Trying to Save the Star!

A nonprofit organization, the Lindale Star Association, has been formed to preserve the Christmas Star and perpetuate the tradition. With the Lindale mill closed, portions of it in the process of demolition, and the ultimate fate of even the smokestacks unknown, the hope is to find a new, permanent, highly visible location for the star in the Lindale area with new towers from which to hang it, if
necessary. Additionally, there is the possibility that an entirely new star, perhaps even bigger and brighter, might be constructed to replace the very time-worn one first put together more than 70 years ago, in 1933.

Those interested in joining this effort, or contributing funds, can contact Jim Mehaffey, a former Floyd County commissioner, at 706-234-1667. As Wilson, the author of the accompanying article, notes: “Hopefully, the star will continue to light the village at Christmas for many years to come.”

From the Rome News Tribune, August 2007. pdf version

Lindale Mill History

In 1896 Massachusetts Mills opened a new mill in Lindale, Georgia.
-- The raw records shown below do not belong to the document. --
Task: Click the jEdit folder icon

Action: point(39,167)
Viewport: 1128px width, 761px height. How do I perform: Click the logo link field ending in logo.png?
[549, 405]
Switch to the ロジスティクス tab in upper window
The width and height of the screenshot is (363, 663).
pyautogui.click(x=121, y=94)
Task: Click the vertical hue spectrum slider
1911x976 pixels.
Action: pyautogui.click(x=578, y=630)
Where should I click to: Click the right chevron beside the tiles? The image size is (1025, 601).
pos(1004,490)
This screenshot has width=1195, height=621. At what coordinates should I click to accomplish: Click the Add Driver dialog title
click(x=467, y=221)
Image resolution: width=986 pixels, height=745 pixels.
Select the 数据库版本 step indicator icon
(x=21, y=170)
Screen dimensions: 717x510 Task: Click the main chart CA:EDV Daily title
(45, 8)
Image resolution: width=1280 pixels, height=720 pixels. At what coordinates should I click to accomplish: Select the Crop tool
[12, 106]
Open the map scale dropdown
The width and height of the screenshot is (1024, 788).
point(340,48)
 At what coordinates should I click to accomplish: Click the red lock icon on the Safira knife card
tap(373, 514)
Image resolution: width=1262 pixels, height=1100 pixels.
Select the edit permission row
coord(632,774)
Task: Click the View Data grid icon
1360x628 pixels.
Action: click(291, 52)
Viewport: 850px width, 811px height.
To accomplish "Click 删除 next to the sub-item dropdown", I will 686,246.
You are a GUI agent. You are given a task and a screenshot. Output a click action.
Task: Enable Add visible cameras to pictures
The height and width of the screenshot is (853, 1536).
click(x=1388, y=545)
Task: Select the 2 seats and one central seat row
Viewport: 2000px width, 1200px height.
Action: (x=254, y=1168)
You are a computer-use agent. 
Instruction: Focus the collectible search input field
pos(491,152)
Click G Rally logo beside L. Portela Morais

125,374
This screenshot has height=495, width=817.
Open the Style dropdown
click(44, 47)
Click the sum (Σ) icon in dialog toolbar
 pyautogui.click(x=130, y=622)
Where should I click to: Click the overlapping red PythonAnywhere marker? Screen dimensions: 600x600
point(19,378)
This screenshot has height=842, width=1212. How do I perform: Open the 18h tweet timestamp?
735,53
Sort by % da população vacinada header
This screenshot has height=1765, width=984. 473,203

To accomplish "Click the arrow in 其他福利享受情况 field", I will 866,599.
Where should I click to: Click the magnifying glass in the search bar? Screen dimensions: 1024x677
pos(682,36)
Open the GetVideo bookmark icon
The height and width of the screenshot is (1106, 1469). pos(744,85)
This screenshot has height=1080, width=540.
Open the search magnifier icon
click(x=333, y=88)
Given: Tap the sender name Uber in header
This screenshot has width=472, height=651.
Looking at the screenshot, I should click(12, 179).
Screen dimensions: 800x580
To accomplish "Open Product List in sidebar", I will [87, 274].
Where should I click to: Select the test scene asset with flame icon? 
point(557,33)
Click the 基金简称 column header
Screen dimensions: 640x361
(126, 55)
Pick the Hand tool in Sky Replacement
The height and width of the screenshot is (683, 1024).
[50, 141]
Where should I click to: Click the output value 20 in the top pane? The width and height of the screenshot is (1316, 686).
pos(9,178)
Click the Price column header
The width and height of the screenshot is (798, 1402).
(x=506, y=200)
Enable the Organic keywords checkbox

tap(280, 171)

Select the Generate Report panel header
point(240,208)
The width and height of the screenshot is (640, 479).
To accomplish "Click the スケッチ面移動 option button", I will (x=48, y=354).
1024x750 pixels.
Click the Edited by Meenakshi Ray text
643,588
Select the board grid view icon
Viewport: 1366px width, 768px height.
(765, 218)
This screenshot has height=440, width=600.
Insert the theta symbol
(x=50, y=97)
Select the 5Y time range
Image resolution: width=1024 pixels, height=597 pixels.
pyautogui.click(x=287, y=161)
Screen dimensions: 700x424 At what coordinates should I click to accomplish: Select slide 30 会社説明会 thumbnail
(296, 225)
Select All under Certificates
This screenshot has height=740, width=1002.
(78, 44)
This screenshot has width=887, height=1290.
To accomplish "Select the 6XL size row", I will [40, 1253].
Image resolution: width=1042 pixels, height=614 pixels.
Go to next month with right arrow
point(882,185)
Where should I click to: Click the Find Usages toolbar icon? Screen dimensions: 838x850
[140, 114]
The mill produced 1/7 of all textiles in Georgia. 1,393 people were employed by the mill in 1903. In 1926, the mill was sold to West Point Pepperell, giving the community and the school the name, Pepperell. At the time the country was in the middle of a debate on child labor. Children as young as twelve (some say nine) were working the same weaving and spinning machines as adults were and at the same conditions that the adults were. Many people thought that the children should not be working at the conditions that they were.

In 1933 a few mill employees built a wooden star lined with lights to hang between the two smoke stacks at Christmas, starting an annual tradition in Lindale. The Lindale Star has been hung between the two smoke stacks every year during the holidays. The mill was closed in 2002 and sold to Greenwood Mills. The closing occurred due to modernization and machine driven methods, dealing a blow to the economy of the Lindale community. The new owners allowed the star to still hang between the two smoke stacks during the holidays since it was such a big part of Lindale's history. The mill has since been sold once more to its current owners, a family from Chattanooga, Tennessee. The new owners are not in favor of the star to continue hanging between the smoke stacks, believing it represents a liability to them. The star is now hung on top of Eden Mountain in Lindale to continue the tradition. The mill is slowly being torn down and cleaned up. One of the three story structures has been torn down to sell the valuable century old brick and timber. Several other of the structures are either falling in or already lay in ruins. [wikipedia]

Photos taken by Lewis Wickes Hine in the early 1900s and made available through Georgia Backroads publisher Dan Roper as 'Children of the Loom'. Brown's Guide to Georgia.

History of the Lindale Star

The cotton mill town of Lindale, Georgia started a Christmas tradition 107 years ago of hanging a star between the twin smoke stacks of the Lindale Mill.

The first Lindale Star was made by a few mill employees who built the huge star of of wood and lined it with lights. Every year since 1933, the Lindale Star has marked the Christmas season in Lindale. That is until the mill closed.

Now the Lindale Star is hung on top of Eden Mountain, continuing the tradition started so long ago.